El cuchillo entre los dientes

Este Real Zaragoza se ha ganado el derecho unánime a soñar. Henchido el pecho maño, por fin podemos caminar por la Liga con la cabeza alta. El milagro que casi nadie contemplaba ha comenzado a vislumbrarse. 10 puntos de 12 posibles y dos rivales hundidos, por debajo de los de Jiménez en la clasificación. Ahora es posible mirar hacia abajo. Incluso los escándalos que hacían enrojecer a más de un zaragocista y nos ridiculizaban a nivel nacional se han trasladado a otras ciudades del norte, donde capean como pueden a Clemente mientras aquí nos ilusionamos.

Ahora se puede creer sin temor a caminar entre lo cómico y lo utópico.

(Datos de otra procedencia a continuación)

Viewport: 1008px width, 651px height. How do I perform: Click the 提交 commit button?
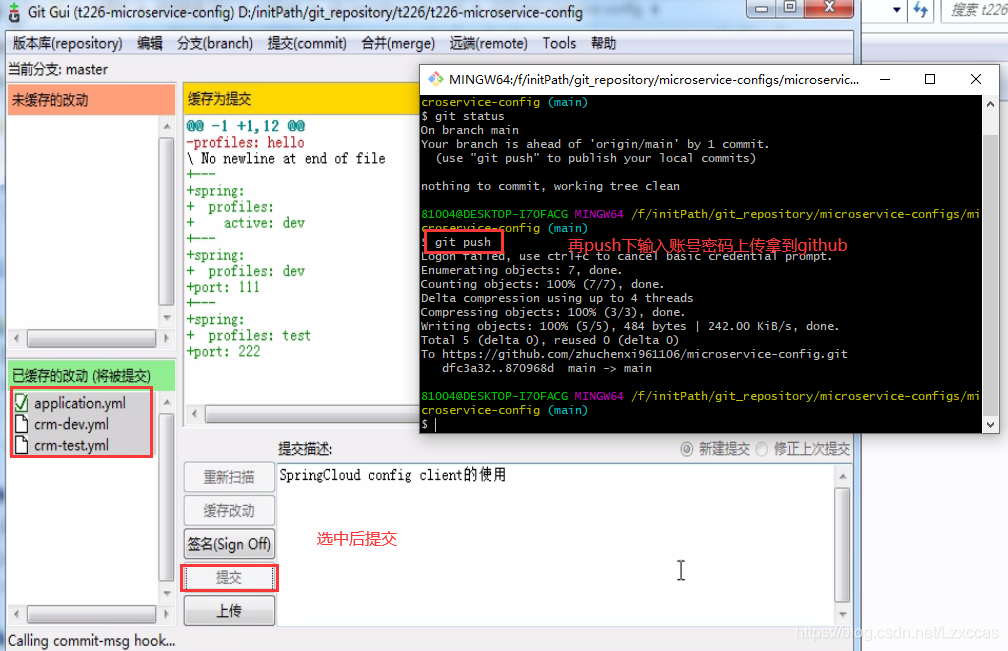229,577
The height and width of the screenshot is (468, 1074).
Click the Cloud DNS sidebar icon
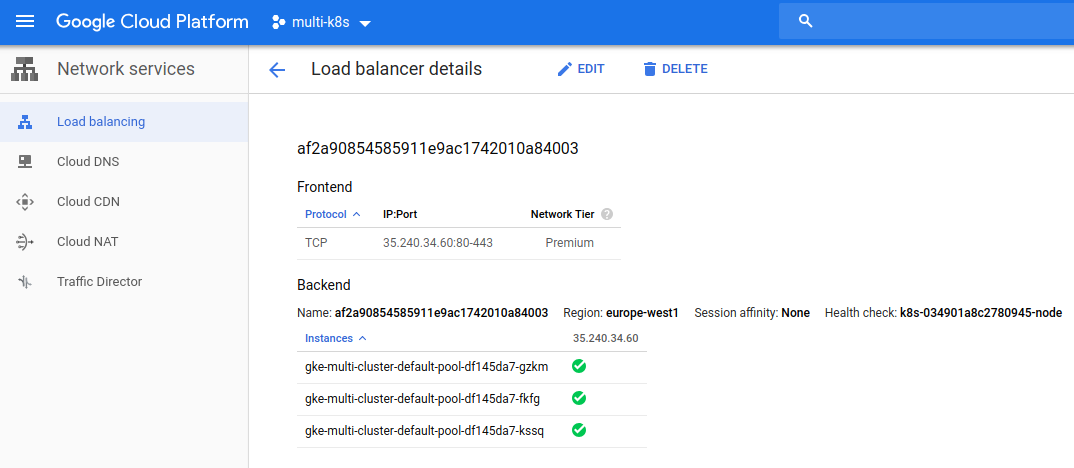[25, 162]
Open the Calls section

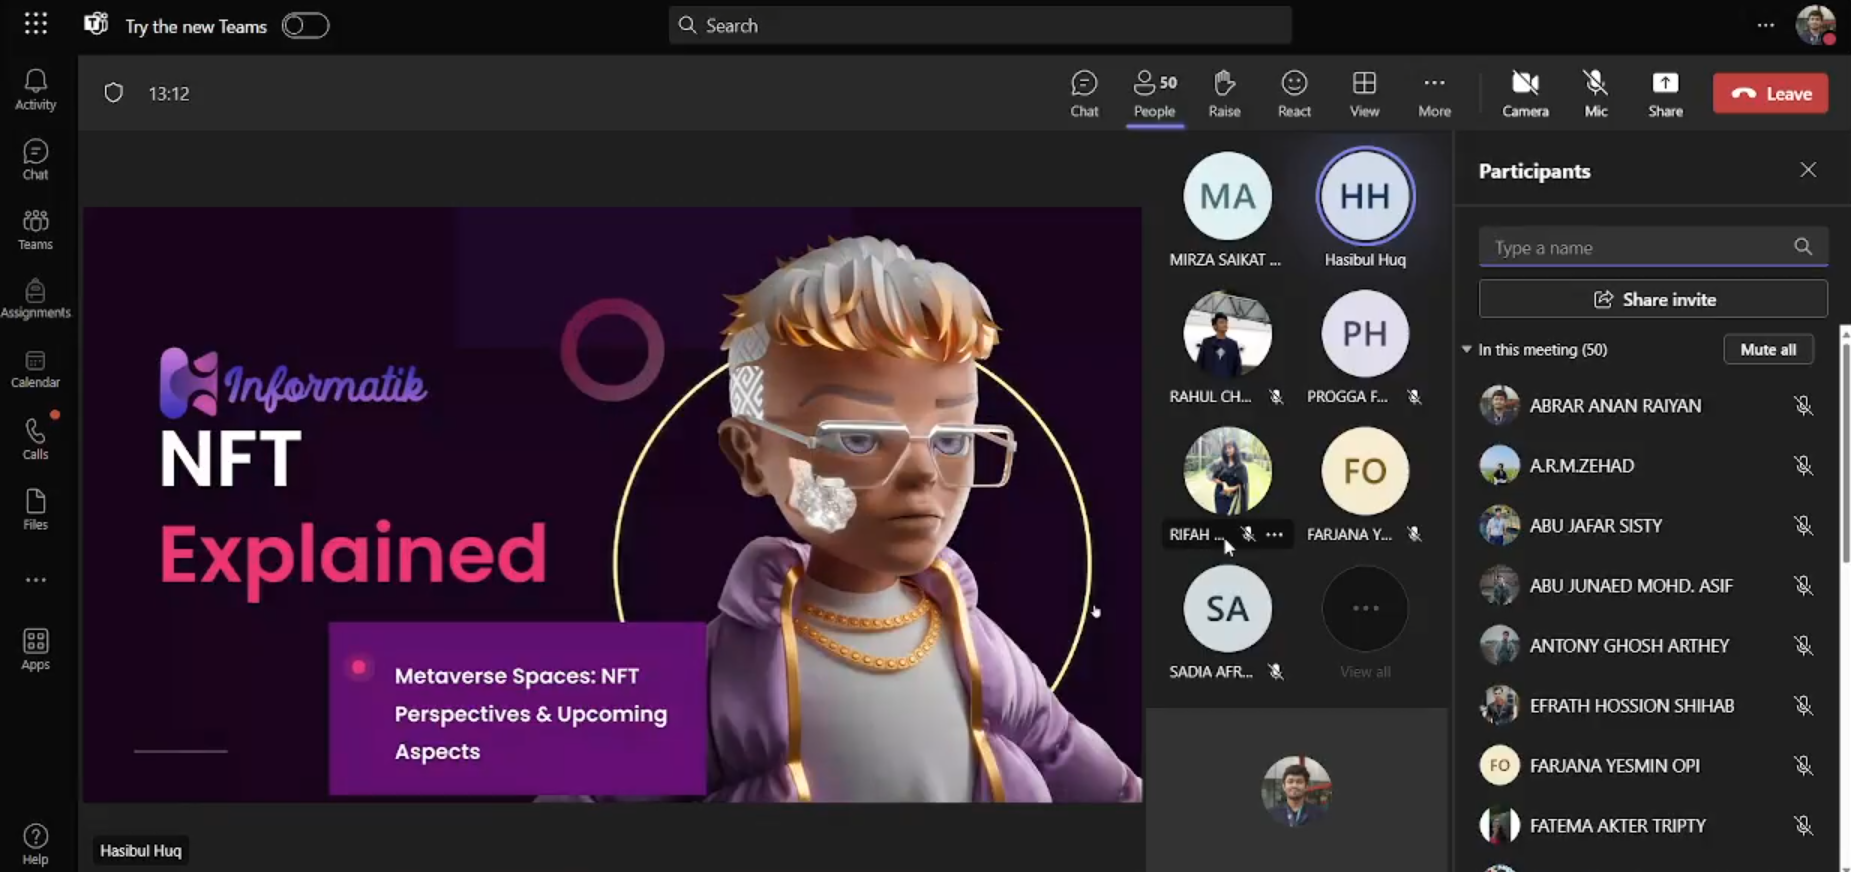click(35, 439)
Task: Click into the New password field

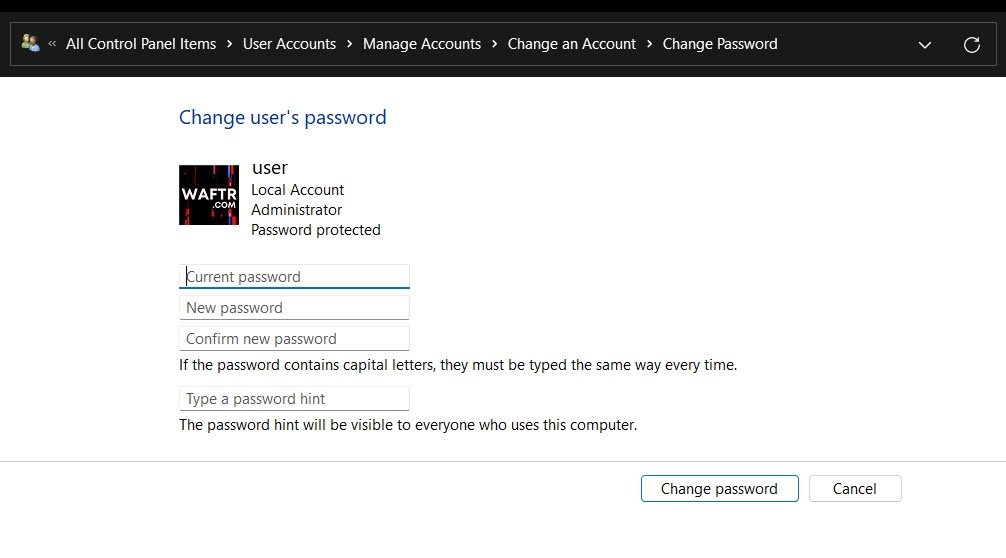Action: tap(294, 308)
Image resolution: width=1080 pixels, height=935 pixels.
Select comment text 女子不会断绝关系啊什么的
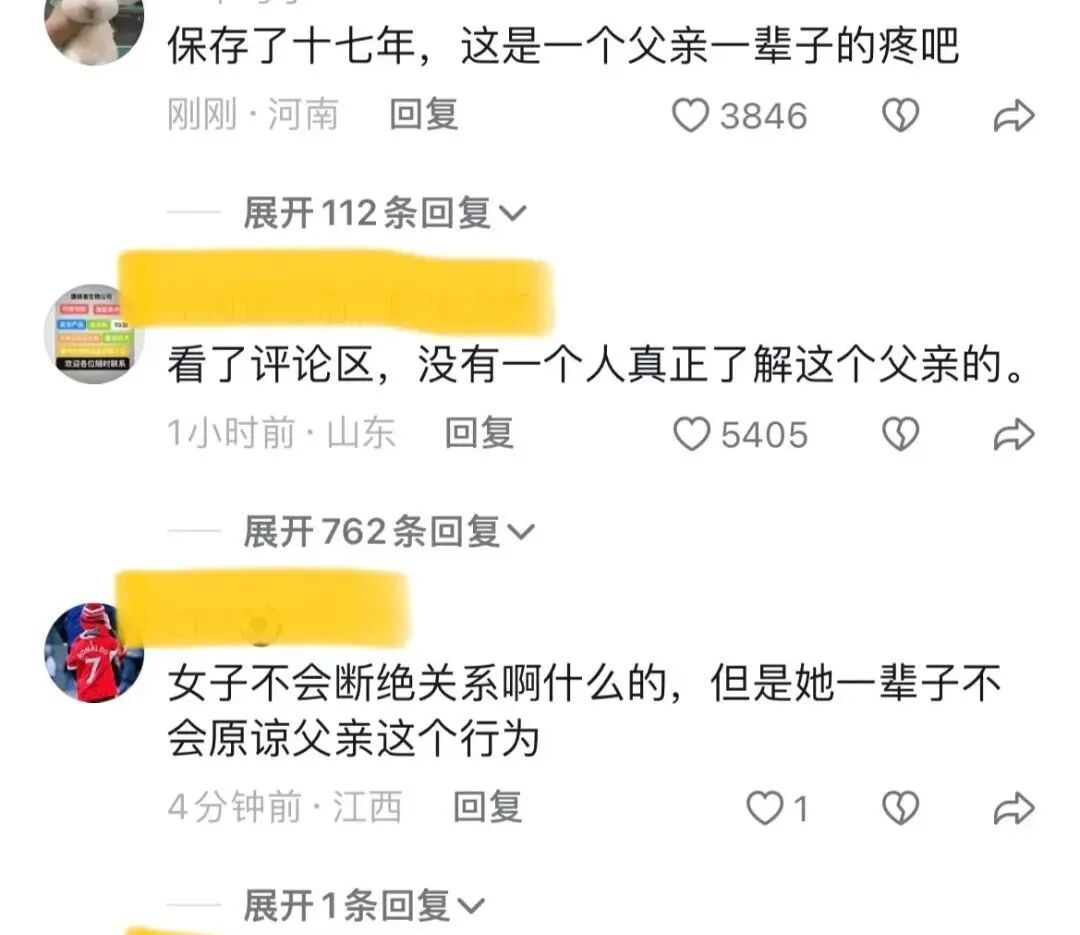coord(418,683)
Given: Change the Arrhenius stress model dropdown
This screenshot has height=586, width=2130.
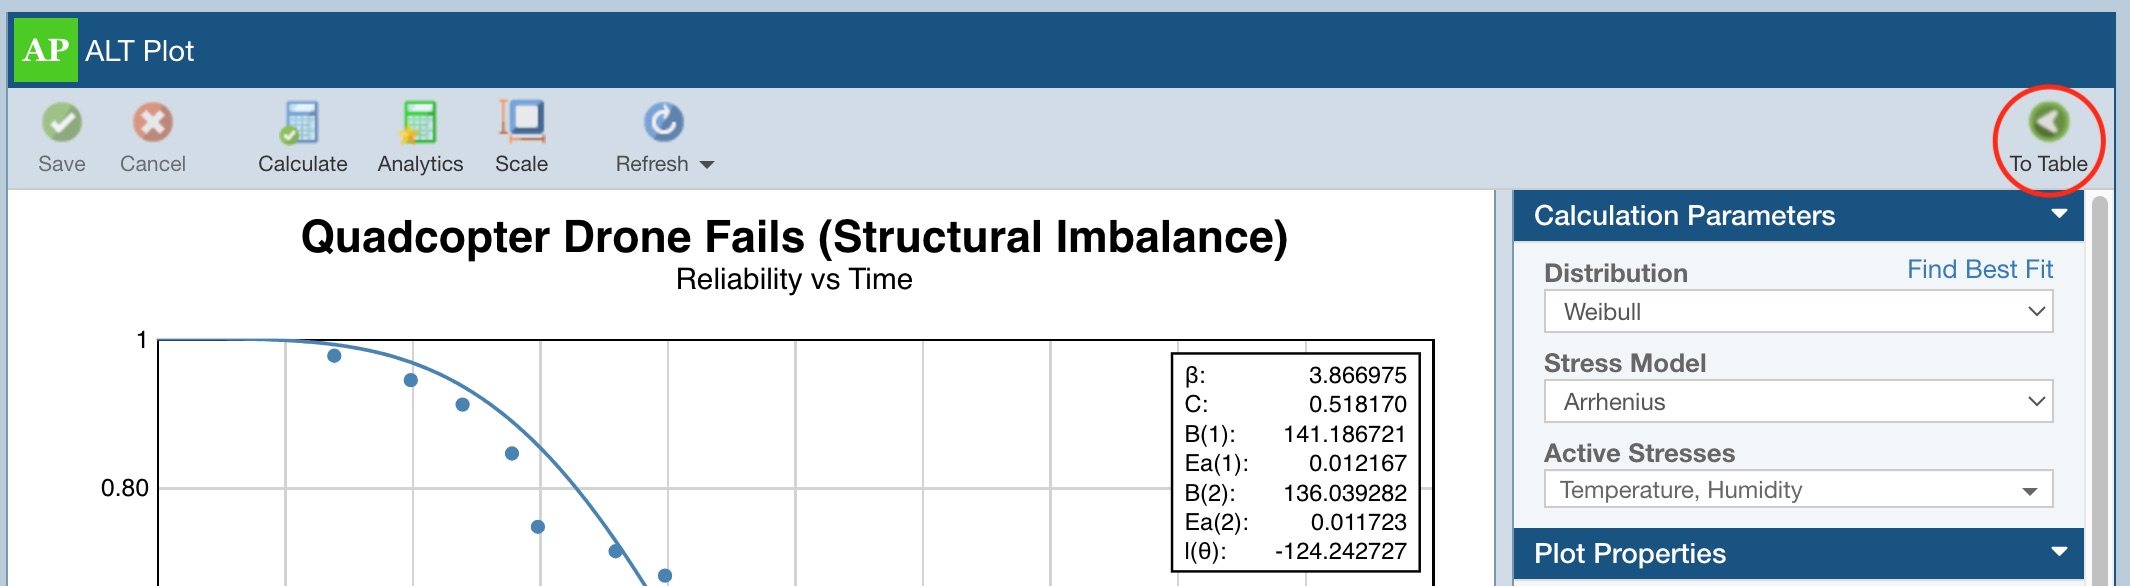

El fútbol nos ha volteado y elevado a la cresta de una ola que, sin duda, afronta un obstáculo de proporciones mayúsculas. Podemos creer, es cierto. Pero ahora llega el Fútbol Club Barcelona, gigante entre gigantes. Después, un complicado choque en Sevilla. Lo lógico sería que volviéramos a resoplar y a ver cómo el equipo pierde fuelle. Pero, al menos, ahora la situación ha cambiado.

Ahora no esperamos a ver cuántos goles suben al marcador, o si la cifra cabe en el marcador de la Romareda. Ahora no estamos en Segunda. Hemos ascendido. Ahora toca luchar, gritar, jalear, meter la pierna, el brazo y lo que haga falta. El Real Zaragoza, exento de toda calidad, capacidad de desarrollo o concepto futbolístico, ha recuperado su carácter, su imagen de equipo, su lucha y su garra.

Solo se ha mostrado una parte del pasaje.